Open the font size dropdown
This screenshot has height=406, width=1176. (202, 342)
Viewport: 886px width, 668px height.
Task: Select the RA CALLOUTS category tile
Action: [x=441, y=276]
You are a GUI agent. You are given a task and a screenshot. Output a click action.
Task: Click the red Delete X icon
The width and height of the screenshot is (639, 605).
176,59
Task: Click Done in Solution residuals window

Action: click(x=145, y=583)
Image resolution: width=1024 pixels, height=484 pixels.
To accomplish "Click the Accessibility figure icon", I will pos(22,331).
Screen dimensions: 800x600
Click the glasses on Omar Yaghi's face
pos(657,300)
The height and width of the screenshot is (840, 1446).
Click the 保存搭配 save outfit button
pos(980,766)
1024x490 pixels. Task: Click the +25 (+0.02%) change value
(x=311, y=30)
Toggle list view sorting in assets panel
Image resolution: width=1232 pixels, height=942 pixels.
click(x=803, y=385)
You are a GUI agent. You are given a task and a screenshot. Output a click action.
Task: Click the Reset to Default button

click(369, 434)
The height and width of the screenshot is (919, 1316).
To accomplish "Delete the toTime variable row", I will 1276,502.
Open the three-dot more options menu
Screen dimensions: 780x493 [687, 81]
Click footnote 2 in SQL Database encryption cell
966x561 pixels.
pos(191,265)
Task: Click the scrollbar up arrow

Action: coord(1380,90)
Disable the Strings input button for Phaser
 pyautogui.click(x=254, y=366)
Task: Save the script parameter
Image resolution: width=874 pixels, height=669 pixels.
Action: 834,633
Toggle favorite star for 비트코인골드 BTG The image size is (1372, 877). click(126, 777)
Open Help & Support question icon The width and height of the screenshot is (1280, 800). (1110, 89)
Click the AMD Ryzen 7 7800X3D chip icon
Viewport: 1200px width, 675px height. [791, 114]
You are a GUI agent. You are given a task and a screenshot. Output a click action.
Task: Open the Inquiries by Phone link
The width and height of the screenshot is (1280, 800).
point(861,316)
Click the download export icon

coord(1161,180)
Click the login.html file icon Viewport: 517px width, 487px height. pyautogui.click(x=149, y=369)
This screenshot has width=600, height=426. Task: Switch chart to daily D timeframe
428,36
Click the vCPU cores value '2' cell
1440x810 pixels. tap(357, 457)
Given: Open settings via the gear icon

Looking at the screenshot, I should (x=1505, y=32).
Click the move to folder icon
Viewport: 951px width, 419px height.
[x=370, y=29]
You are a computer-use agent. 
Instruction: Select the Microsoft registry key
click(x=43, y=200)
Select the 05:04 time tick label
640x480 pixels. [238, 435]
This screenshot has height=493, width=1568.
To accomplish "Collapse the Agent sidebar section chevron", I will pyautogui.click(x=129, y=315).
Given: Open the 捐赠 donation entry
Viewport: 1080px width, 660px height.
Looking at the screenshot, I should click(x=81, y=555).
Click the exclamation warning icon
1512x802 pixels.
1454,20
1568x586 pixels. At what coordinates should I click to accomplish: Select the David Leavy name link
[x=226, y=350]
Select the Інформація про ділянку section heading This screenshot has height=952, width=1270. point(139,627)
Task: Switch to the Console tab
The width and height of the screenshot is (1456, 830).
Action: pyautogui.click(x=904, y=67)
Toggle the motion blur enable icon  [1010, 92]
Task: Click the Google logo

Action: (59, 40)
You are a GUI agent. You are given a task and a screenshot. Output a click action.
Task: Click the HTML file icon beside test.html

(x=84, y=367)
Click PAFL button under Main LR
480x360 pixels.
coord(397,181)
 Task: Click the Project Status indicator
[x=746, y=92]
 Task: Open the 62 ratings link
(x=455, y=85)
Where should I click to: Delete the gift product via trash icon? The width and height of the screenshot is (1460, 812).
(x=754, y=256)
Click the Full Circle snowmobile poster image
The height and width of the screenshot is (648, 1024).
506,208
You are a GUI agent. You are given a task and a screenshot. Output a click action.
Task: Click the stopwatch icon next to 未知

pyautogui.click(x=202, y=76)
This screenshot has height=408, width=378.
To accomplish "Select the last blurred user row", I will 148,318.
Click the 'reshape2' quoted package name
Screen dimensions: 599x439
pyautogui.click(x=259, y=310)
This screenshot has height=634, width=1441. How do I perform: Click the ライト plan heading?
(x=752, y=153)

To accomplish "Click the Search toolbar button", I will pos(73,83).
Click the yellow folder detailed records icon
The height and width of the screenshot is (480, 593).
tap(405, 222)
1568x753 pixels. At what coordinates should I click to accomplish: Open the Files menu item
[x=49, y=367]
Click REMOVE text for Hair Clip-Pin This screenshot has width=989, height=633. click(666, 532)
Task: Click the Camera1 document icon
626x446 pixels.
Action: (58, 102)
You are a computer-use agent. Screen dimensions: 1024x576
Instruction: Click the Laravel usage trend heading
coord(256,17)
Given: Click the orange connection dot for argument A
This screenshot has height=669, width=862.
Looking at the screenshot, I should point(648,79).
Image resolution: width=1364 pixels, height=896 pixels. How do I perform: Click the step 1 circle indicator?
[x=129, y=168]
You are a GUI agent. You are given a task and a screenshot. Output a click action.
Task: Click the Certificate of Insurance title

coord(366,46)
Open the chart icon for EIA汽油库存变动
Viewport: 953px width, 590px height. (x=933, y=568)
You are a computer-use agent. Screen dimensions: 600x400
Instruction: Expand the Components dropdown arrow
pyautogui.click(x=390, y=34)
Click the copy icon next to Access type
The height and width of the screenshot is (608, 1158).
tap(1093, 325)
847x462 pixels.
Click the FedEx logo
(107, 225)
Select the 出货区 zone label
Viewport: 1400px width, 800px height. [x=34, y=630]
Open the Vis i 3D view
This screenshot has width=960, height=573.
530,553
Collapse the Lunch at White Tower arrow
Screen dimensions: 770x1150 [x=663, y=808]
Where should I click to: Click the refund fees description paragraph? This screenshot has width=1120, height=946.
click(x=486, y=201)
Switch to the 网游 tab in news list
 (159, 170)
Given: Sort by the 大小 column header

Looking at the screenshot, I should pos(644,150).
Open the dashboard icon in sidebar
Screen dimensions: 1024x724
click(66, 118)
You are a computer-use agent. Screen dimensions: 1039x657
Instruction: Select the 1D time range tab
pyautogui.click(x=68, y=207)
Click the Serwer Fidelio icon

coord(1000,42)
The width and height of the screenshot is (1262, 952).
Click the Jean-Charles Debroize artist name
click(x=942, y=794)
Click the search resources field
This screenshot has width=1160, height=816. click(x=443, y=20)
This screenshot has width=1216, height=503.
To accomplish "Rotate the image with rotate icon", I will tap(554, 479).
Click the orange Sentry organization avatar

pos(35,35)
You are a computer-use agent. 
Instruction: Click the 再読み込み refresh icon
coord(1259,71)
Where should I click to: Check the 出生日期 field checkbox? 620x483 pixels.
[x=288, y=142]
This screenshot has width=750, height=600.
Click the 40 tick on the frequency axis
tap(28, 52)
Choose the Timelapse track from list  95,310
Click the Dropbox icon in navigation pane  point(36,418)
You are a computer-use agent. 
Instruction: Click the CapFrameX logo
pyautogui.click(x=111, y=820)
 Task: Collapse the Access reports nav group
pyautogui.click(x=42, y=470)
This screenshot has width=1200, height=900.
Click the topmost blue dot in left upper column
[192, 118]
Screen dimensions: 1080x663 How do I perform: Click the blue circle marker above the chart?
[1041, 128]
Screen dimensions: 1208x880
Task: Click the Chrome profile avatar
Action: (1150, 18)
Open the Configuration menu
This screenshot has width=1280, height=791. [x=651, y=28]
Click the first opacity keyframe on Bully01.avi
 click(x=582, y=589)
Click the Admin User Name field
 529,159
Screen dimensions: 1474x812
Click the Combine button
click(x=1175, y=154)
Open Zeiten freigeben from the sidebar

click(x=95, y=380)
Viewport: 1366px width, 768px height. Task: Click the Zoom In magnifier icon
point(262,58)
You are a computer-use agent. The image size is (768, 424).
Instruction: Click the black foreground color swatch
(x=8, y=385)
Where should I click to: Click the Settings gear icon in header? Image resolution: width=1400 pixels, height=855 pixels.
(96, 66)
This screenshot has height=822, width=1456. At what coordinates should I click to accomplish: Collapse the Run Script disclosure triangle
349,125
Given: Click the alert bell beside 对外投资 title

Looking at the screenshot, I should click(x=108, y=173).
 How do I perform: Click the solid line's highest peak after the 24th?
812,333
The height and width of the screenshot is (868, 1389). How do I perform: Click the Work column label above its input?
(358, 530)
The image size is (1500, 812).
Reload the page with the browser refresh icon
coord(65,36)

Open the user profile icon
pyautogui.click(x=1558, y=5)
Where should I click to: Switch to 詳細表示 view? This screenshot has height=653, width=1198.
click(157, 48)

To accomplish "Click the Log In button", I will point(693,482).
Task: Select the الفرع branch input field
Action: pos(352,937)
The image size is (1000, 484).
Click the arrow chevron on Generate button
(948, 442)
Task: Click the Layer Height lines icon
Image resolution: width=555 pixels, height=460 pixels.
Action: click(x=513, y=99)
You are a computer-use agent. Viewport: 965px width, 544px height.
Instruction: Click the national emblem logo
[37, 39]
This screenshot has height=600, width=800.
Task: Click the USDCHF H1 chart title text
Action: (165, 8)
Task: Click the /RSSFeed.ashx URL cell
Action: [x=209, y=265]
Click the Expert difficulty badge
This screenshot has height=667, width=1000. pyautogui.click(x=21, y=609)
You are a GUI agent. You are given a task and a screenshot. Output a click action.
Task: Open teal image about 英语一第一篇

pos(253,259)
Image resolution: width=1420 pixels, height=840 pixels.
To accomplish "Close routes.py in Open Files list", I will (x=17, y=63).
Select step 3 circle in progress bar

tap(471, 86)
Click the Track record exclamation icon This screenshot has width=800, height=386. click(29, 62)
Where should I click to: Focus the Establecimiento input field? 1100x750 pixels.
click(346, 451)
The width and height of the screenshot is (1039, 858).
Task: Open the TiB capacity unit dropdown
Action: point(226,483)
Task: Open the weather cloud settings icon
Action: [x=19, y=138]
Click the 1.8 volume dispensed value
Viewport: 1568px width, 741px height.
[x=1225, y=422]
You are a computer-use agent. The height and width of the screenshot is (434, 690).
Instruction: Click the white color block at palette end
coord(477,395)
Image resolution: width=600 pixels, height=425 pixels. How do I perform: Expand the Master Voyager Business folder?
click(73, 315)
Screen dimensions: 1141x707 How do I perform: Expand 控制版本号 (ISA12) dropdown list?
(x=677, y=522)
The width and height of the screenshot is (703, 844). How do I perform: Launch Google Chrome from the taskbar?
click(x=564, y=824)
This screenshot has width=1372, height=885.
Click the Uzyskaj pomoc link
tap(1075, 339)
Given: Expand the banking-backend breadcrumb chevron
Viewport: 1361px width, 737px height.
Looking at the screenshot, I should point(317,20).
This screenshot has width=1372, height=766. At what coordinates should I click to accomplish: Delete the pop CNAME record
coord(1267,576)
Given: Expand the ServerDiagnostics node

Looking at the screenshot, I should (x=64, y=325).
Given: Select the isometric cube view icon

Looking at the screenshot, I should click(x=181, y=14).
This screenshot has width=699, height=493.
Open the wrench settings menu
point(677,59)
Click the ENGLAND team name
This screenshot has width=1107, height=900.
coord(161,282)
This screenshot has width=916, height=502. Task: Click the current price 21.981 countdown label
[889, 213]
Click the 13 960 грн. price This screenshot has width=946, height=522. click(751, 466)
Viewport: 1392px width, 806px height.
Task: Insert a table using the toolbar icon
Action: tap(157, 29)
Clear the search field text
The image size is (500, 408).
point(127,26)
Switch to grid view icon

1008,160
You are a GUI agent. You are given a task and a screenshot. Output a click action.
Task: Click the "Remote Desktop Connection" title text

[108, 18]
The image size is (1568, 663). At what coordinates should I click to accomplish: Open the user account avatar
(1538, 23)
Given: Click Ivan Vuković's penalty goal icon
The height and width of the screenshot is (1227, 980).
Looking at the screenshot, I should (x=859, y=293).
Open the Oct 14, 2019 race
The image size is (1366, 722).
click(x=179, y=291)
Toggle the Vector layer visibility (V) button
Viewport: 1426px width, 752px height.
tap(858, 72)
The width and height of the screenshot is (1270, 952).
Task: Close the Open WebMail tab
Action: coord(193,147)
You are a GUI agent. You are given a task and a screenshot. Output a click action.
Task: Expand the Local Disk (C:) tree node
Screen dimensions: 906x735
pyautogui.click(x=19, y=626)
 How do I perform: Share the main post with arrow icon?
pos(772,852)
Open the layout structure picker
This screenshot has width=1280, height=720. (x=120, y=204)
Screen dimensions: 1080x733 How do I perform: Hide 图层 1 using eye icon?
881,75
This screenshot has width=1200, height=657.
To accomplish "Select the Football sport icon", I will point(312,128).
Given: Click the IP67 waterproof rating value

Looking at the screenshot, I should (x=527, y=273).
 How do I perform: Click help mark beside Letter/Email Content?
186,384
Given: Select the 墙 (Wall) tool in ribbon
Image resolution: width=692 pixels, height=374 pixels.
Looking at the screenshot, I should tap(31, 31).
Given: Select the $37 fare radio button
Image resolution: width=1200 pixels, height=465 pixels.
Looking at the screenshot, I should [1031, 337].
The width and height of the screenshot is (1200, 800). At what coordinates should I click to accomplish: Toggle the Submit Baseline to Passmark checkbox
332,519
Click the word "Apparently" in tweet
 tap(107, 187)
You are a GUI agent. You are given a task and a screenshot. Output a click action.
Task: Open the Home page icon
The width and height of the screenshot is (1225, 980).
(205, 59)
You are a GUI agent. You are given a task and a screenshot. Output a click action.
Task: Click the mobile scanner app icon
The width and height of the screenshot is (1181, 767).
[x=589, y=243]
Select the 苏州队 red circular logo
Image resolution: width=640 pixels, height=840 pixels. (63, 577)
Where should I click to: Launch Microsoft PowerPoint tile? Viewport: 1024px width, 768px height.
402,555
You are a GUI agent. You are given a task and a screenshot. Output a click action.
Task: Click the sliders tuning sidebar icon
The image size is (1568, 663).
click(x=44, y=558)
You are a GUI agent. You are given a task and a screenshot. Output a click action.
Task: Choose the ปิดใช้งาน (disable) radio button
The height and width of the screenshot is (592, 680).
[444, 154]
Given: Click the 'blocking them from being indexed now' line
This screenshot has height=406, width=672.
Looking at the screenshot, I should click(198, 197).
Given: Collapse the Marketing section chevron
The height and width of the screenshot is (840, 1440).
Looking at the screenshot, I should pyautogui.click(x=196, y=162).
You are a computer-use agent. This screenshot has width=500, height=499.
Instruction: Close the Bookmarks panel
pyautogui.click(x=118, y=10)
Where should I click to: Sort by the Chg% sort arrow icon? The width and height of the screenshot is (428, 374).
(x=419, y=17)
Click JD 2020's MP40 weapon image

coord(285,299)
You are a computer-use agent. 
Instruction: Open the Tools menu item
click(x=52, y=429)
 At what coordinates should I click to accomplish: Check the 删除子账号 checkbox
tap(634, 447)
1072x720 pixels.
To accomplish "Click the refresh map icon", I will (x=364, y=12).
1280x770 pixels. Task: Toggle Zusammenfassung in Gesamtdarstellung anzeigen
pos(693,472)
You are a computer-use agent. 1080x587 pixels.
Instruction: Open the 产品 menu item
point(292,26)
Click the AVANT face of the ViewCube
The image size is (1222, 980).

==*==

Check every line above for the word "radio" and copy those that have it.

* Answer box
Given: Select the $37 fare radio button
Task: Choose the ปิดใช้งาน (disable) radio button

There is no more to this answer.